Catégorie : Petit et grand écran

4 films à voir (…ou pas)

La vie des autres La vie des autres est un film allemand, ce qui en soi aurait tendance à me rebuter, mais il a été tellement encensé que je me suis dit qu’il était dommage de ne pas le voir. Il dure 2h17, 2h pendant lesquelles je n’ai pas vu le temps passer. C’est élégant, sobre, dur, humain, en d’autres mots à voir, d’autant que les deux acteurs masculins sont extraordinaires!
Je l’ai vu dans une petite salle d’Art et d’essai, La Pagode dans le 7e, qui est assez incroyable. Elle a été construite en 1895 pour la femme du directeur du Bon Marché et c’est un vrai trésor venu d’Orient! Il faudrait que j’y retourne de jour pour saisir toute la splendeur de ce lieu un peu incongru à Paris mais qui a quelque chose de magique. La salle principale est une ancienne salle de bal qui nous transporte tout droit en Asie et on se plaît à imaginer à quoi elle pourra ressembler entièrement restaurée…

We own the night Autre film vu cette semaine, We own the night (La nuit nous appartient) de James Gray avec Joaquim Phoenix et Mark Wahlberg.
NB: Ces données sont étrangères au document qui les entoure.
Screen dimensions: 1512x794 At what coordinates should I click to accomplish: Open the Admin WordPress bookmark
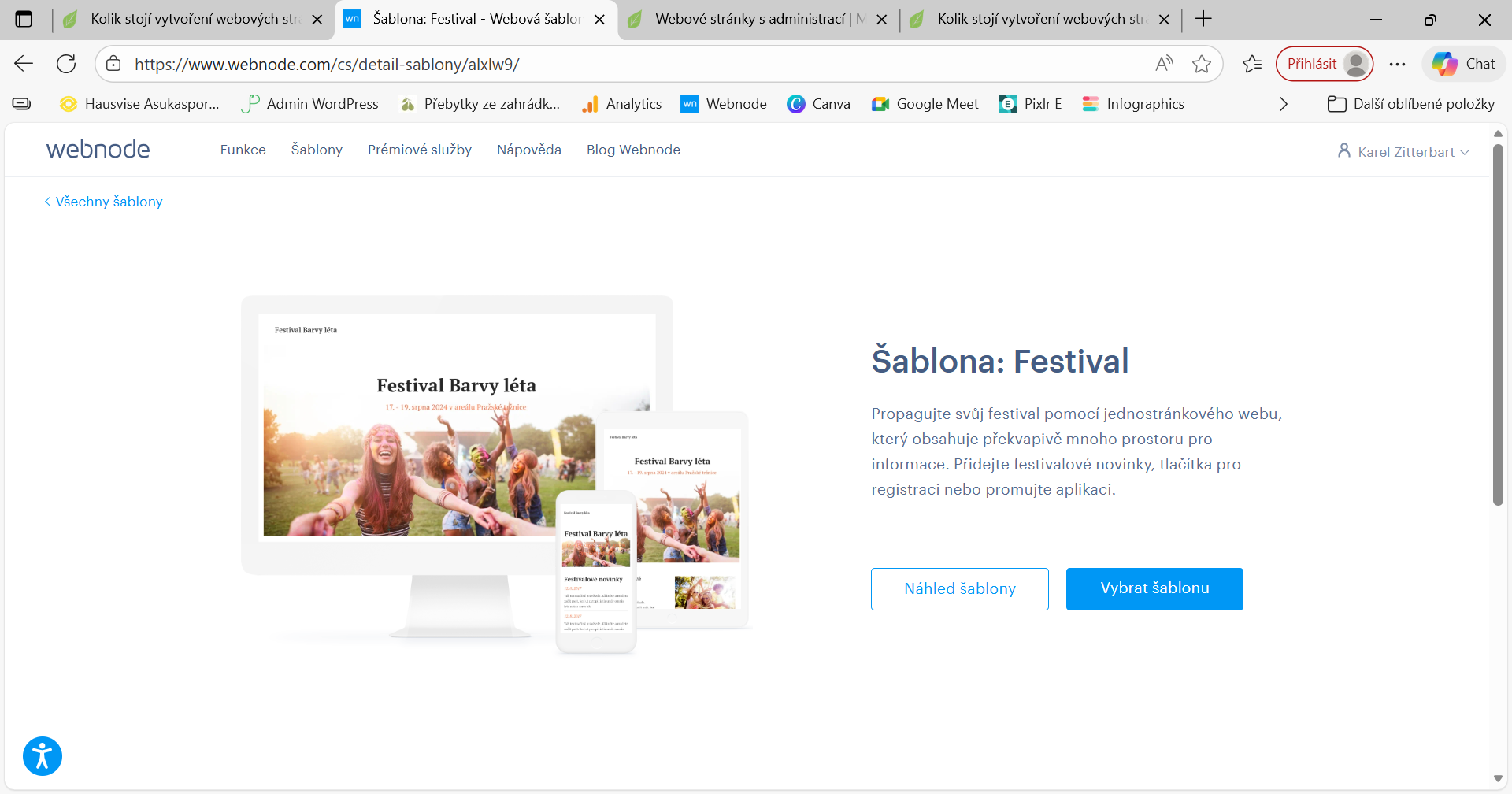pos(309,103)
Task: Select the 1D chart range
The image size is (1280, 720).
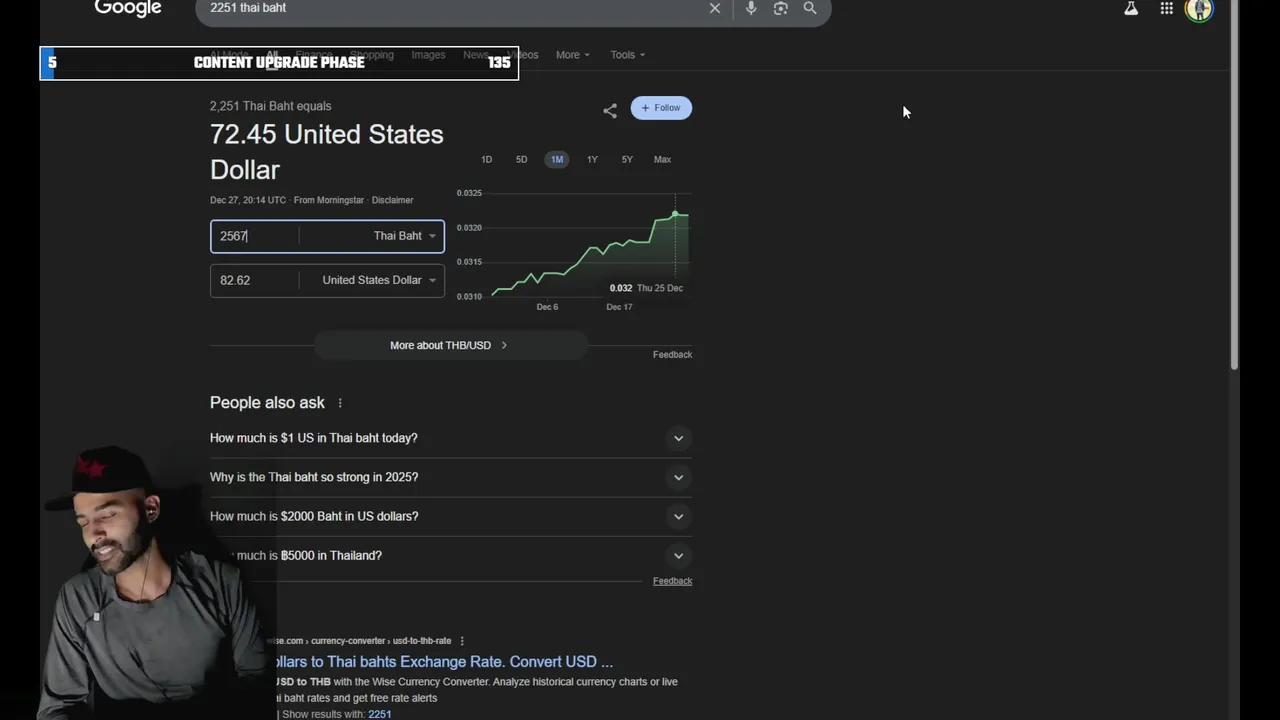Action: [x=487, y=160]
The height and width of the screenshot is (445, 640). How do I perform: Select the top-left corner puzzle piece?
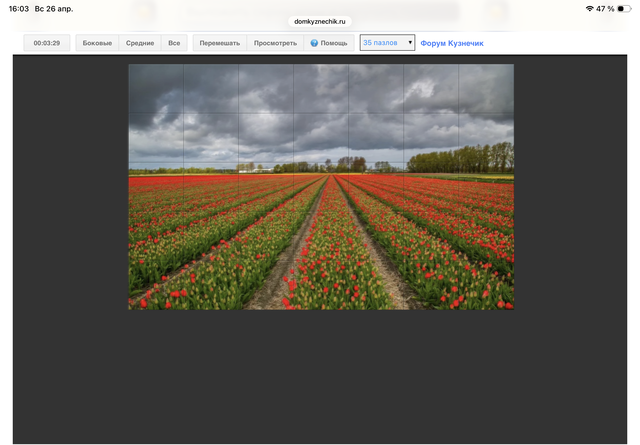(155, 89)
C’est une histoire de drogue et de police sur fond d’années 80 (décidément après American gangster et les 70’s!) mais surtout sur fond d’histoire familiale car ici 2 frères marchent dans des directions opposées au début . Ce n’est pas un film d’action mais un tableau de famille ou plutôt un drame social qui place un des protagonistes devant un choix, voire devant l’absence de choix.
Si le film n’échappe pa à quelques clichés scénaristiques, il reste une très grande et très belle oeuvre de Gray dont je vais m’empresser de voir The Yards et Little Odessa maintenant.

Lucky you Troisième film vu, Lucky you que les amateurs de poker apprécieront sans doute, avec Eric Bana et Drew Barrymore. Pas grand chose à dire sur les acteurs qui ne font pas de performance exceptionnelle mais qui sont sympas à regarder, par contre l’histoire manque de force. On suit un joueur professionnel qui lutte contre ses démons intérieurs et son enfance, tout en tentant de vivre une histoire d’amour. Ça se laisse voir et ça m’a surtout donné envie de rejouer au poker!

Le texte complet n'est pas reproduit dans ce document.